Skip to content

UnityTech/kafka-archiver

Repository files navigation

Kafka Archiver

Store and archive Kafka logs.

Go Report Card

Features

  • Uses Kafka Client Sarama with Cluster extension
  • Stores offsets in Kafka consumer groups (0.9+)
  • Includes Datadog (statsd) monitoring
  • Uses parallel GZIP implementation
  • Multiple partitioners:
    • DefaultPartitioner (topic, partition)
    • TimeFieldPartitioner (JSON field, Unix Timestamp in milliseconds)
    • IsoDateFieldPartitioner (JSON field, RFC3339Nano)
  • Uses S3 Multipart uploader
  • Graceful shutdown (with timeout)

Usage

Usage of kafka-archiver:
  -alsologtostderr
      log to standard error as well as files
  -brokers value
      Kafka brokers to connect to, as a comma separated list. (required)
  -buffer-interval value
      The duration when the buffer should close the file. (default "15m")
  -buffer-location string
      The base folder where to store temporary files. (default "$TMPDIR")
  -buffer-mem string
      Amount of memory a buffer can use. (default "8KB")
  -buffer-queue-length int
      The size of the queue to hold the files to be uploaded. (default 32)
  -buffer-size string
      The size in bytes when the buffer should close the file. (default "100MiB")
  -consumer-auto-offset-reset string
      Kafka consumer group topic default offset. (default "oldest")
  -consumer-delay-start value
      Number of seconds to wait before starting consuming. (default "0s")
  -consumer-group string
      Name of your kafka consumer group. (required)
  -datadog-host string
      The host where the datadog agents listens to. (default "localhost:2585")
  -log_backtrace_at value
      when logging hits line file:N, emit a stack trace
  -log_dir string
      If non-empty, write log files in this directory
  -logtostderr
      log to standard error instead of files
  -partitioner string
      The name of the partitioner to use. (default "DefaultPartitioner")
  -partitioner-key string
      Name of the JSON field to parse.
  -partitioner-path-folder string
      The top level folder to prepend to the path used when partitioning files. (default "backup")
  -partitioner-path-topic-prefix string
      A prefix to prepend to the path used when partitioning files. (default "topic=")
  -s3
      Enable S3 uploader.
  -s3-bucket string
      S3 Bucket where to upload files.
  -s3-client-debug
      Enable to enable debug logging on S3 client.
  -s3-concurrency int
      S3 Uploader part size. (default 5)
  -s3-endpoint string
      S3 Bucket Endpoint to use for the client.
  -s3-force-path-style
      Enable to force the request to use path-style addressing on S3.
  -s3-notification-topic string
      Kafka topic used to store uploaded S3 files.
  -s3-part-size string
      S3 Uploader part size. (default "5MiB")
  -s3-region string
      S3 Bucket Region.
  -statsd-prefix string
      The name prefix for statsd metrics. (default "kafka-archiver")
  -stderrthreshold value
      logs at or above this threshold go to stderr
  -topic-blacklist string
      An additional blacklist of topics, precedes the whitelist.
  -topic-whitelist string
      An additional whitelist of topics to subscribe to.
  -topics value
      Kafka topics to subscribe to.
  -v value
      log level for V logs
  -vmodule value
      comma-separated list of pattern=N settings for file-filtered logging

Topic Notification

Kafka Archiver can write a message to a topic upon successful upload. Set the -s3-notification-topic to an existing Kafka topic.

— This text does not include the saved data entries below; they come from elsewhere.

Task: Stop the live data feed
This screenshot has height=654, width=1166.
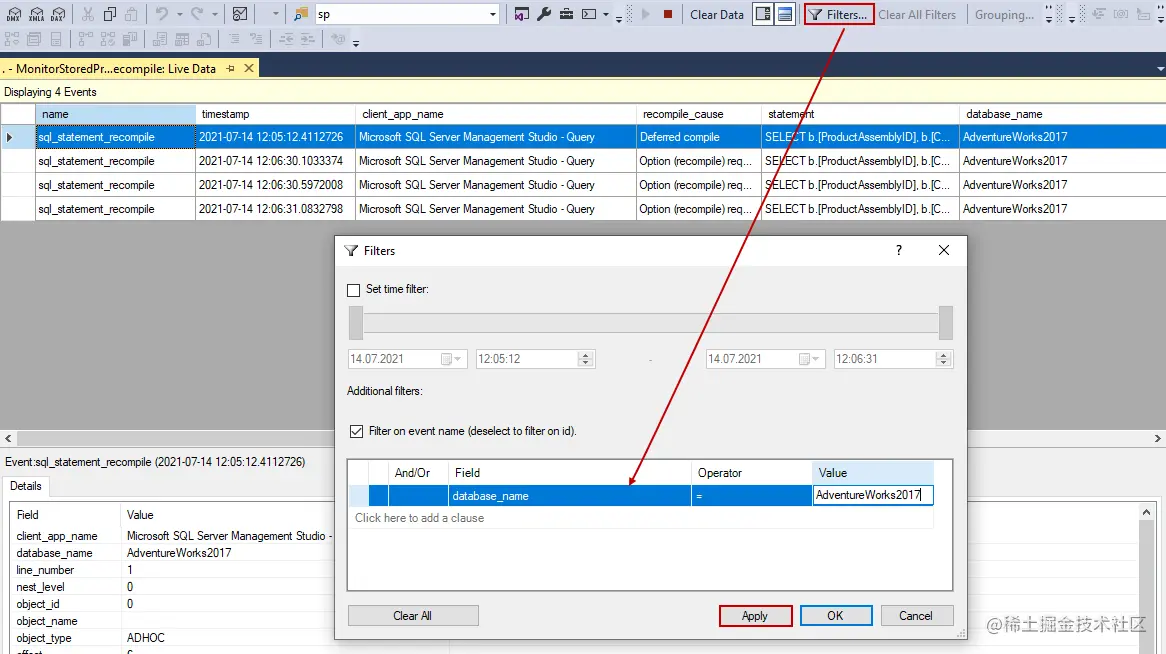Action: (x=668, y=14)

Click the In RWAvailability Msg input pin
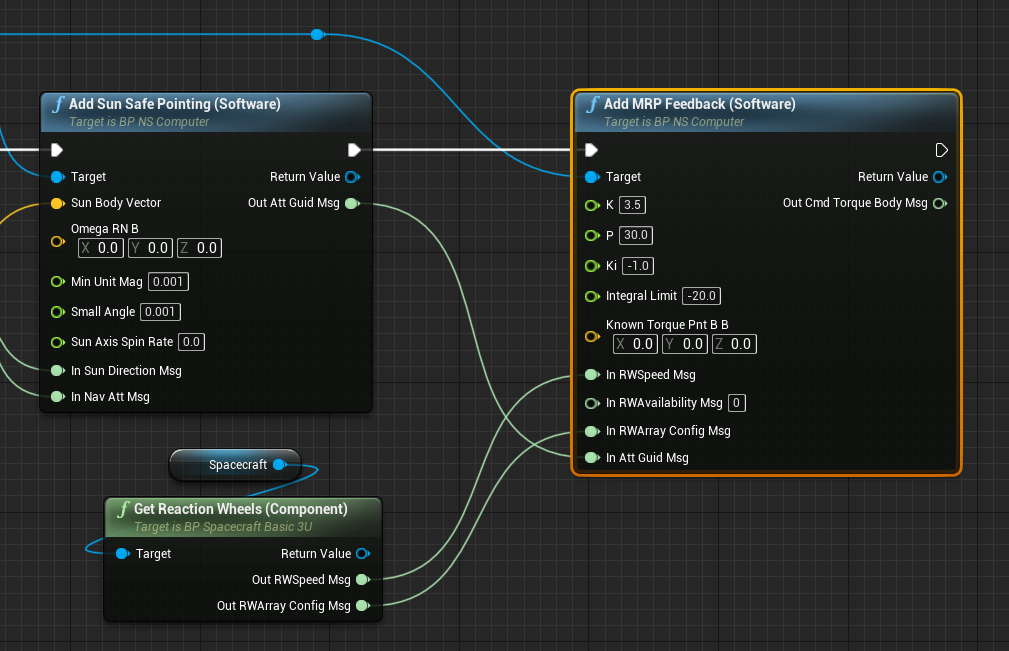click(x=592, y=403)
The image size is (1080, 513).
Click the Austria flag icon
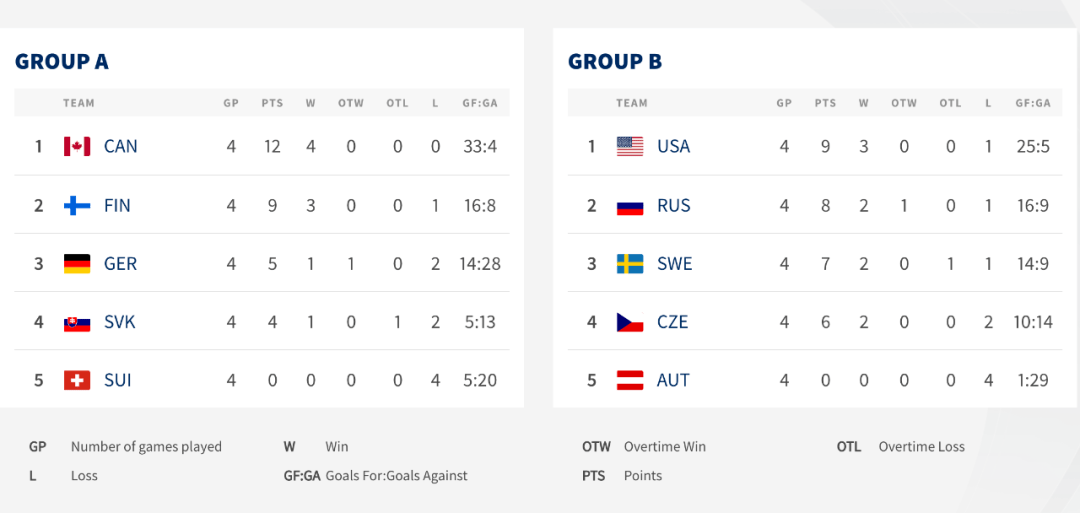[630, 380]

The payload of a message looks like the example below.

{
  "provider": "s3",
  "region": "us-west-1",
  "bucket": "test",
  "key": "backup/topic=events/year=2017/month=03/day=24/hour=23/0042.176939634.22dd3d64-2761-4be6-be91-0e70f252dec8.gz",
  "topic": "events",
  "partition": 42,
  "opened": 1490398341,
  "closed": 1490398348,
  "age": "6.532102267s",
  "bytes": 1309890,
  "writes": 2486,
  "timestamp": 1490398350
}